I get up at 5:25 am on the second Tuesday of every February to watch the Academy Awards nominations live on television. What started out as an assignment for the Loyola Marymount newspaper has now turned into a lifelong tradition. I'm a movie buff, an Oscar fanatic and overall cinema fiend.

This year is different. Not for lack of quality films. Not because Mickey and Sean and Kate and Leo weren't just amazing in their roles in 2008. But because we've all been too busy to give a rat's ass about movies this year. The economy tanked, we elected the first black president, vetoed gay marriage and lost a bazillion jobs. I'm sorry if I've been neglecting the popcorn and Red Vines, Hollywood. Things have been tough all over.

A recent article in The Economist titled "And The Loser Is..." highlights the viewer statistics of the Super Bowl and American Idol versus the Oscars. It's sad to me that 32 million people watched the Oscars last year and yet the Super Bowl saw 96 million people. And even more people watch every episode of American Idol. What is the world coming to?

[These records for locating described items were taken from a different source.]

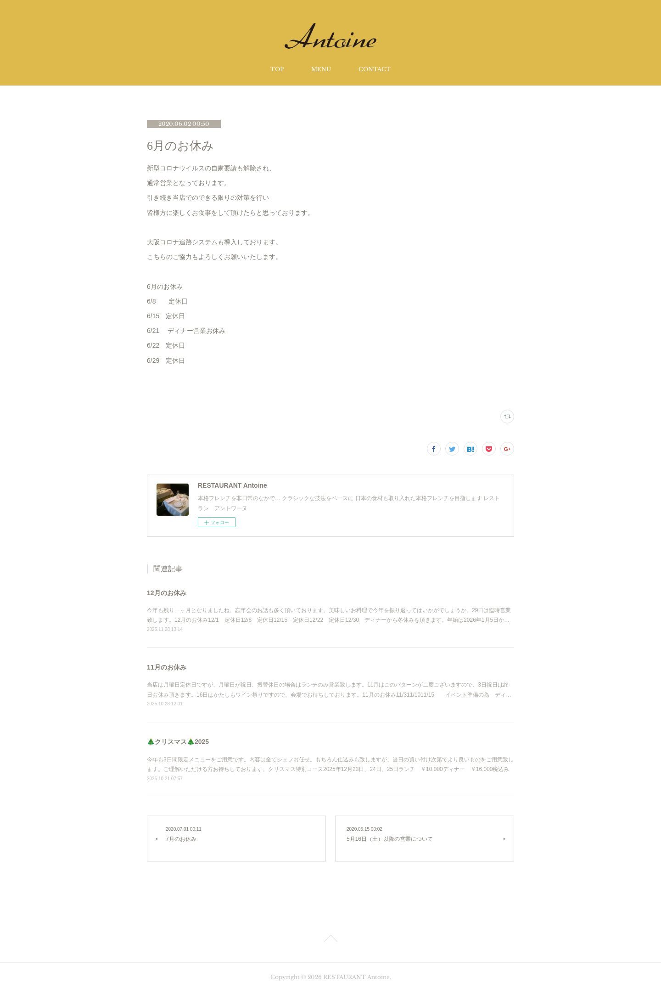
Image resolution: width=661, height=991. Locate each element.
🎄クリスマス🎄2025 (178, 741)
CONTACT (375, 69)
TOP (277, 69)
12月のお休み (166, 593)
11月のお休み (166, 667)
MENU (321, 69)
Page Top (330, 940)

I think The Economist has a strong point: "Within Hollywood, of course, the Academy Awards still matter a great deal. Prestige and acclaim are hard currency in the film business, in many ways more valuable than money. The danger is that Hollywood’s taste in its own products is becoming as removed from public opinion as its political views are outside the American mainstream. What viewers will see on Sunday night is an industry talking to itself."

Hollywood doesn't care about what you want to watch as much as you don't have the time to get to a movie theater. But tonight still matters to the big studios and somewhere deep down inside, it matters to me too.